> [Records for the exercise]:
=====
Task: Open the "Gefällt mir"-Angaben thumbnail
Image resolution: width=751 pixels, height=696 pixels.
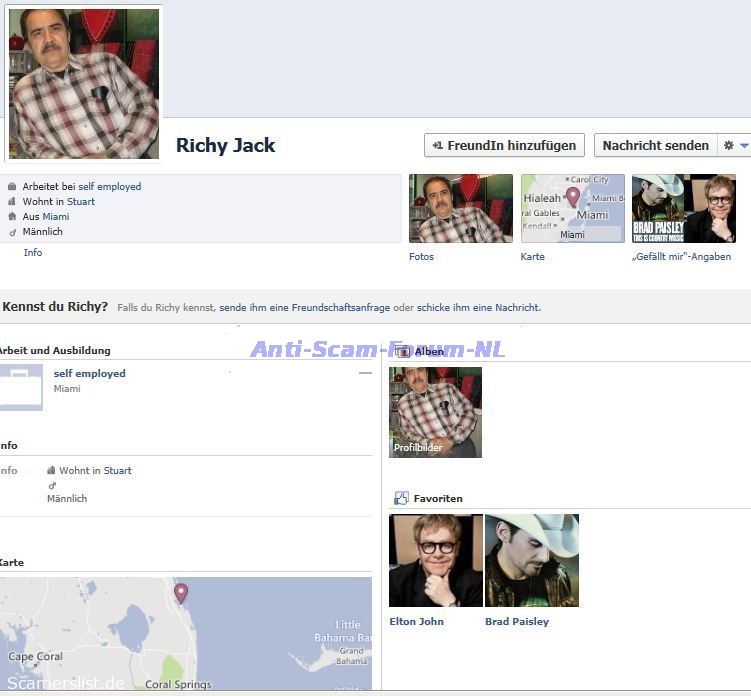Action: coord(683,208)
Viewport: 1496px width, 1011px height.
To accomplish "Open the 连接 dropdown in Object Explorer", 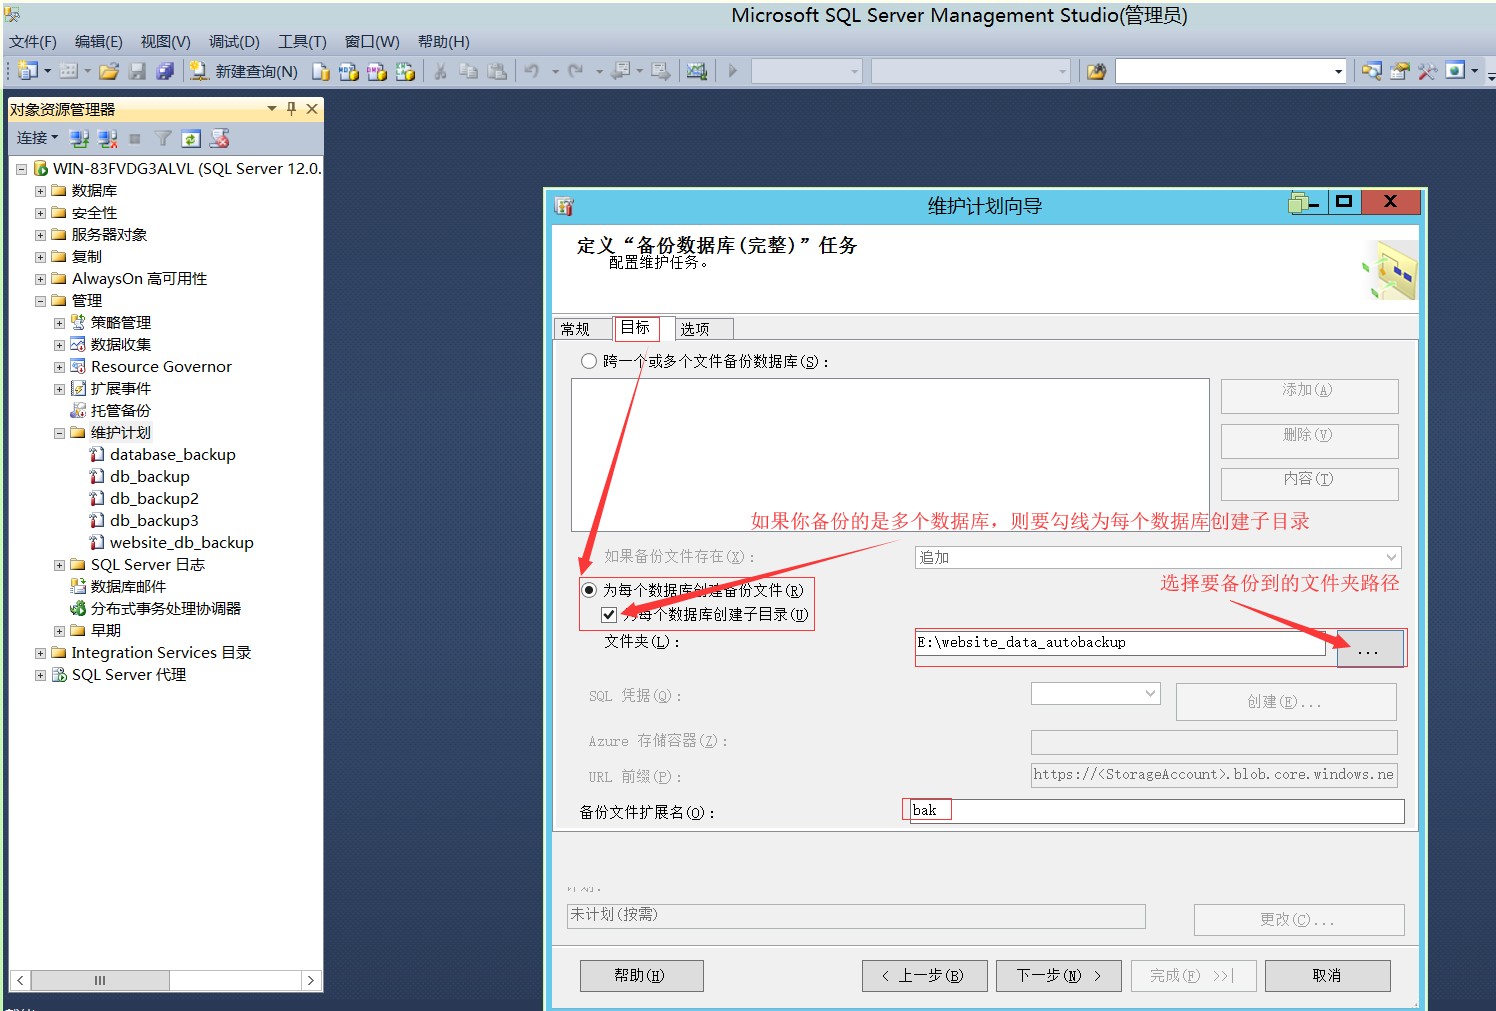I will [x=36, y=138].
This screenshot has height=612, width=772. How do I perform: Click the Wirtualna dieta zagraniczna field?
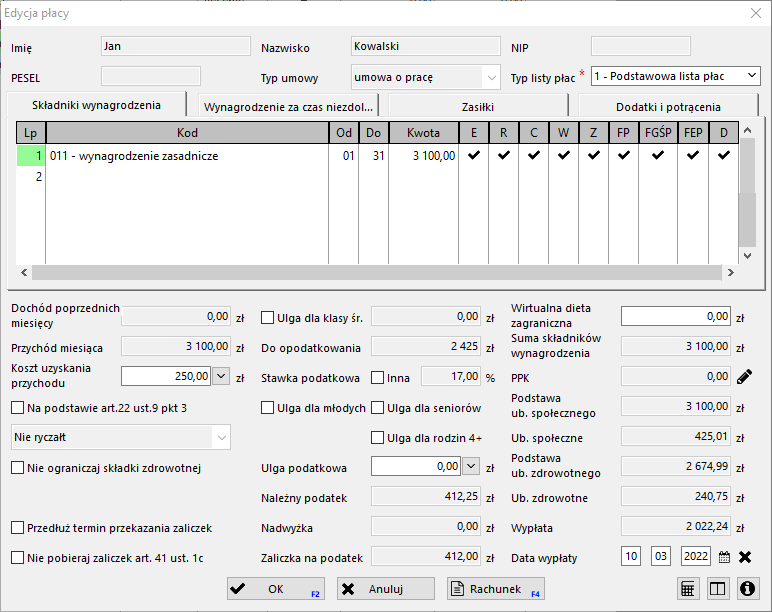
=====
> [Problem description]:
List every line of the records that contains the word "width", copying each line in full.

> [Reply]:
Image resolution: width=751 pixels, height=696 pixels.
Viewport: 1496px width, 1011px height.
This screenshot has height=612, width=772. How do I perform: Click the Wirtualna dieta zagraniczna field?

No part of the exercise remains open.